# WHAT YOU ARE ASKED TO DO
Quote the entries below verbatim, from the line containing "You are a computer-use" through the line containing "(x=107, y=174)", including both of those lines.

Start

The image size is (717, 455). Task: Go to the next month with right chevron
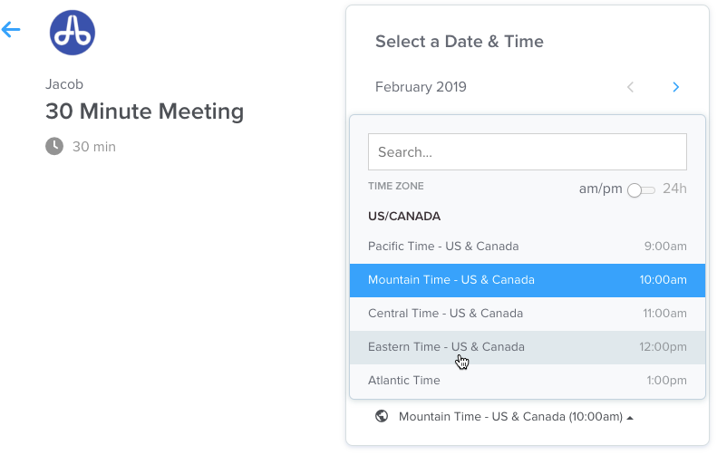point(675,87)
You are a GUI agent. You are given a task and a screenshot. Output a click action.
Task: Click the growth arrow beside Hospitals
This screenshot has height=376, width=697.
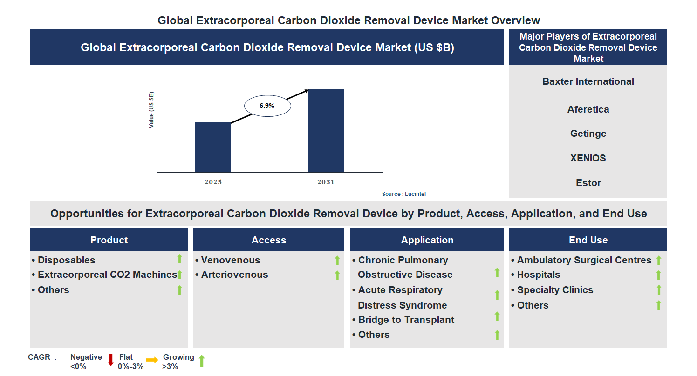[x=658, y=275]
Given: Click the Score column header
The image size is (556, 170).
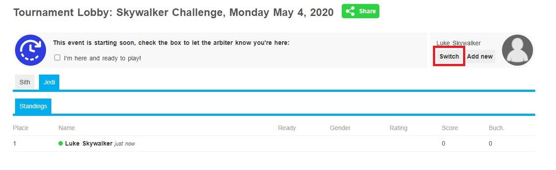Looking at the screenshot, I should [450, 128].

End
Start

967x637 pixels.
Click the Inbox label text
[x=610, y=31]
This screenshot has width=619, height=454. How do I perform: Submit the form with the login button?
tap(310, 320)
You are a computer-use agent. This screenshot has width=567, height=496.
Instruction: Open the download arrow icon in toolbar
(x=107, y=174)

End

# OUTPUT FOR THIS EXERCISE
You are a computer-use agent. This screenshot has width=567, height=496.
Instruction: Open the download arrow icon in toolbar
(x=107, y=174)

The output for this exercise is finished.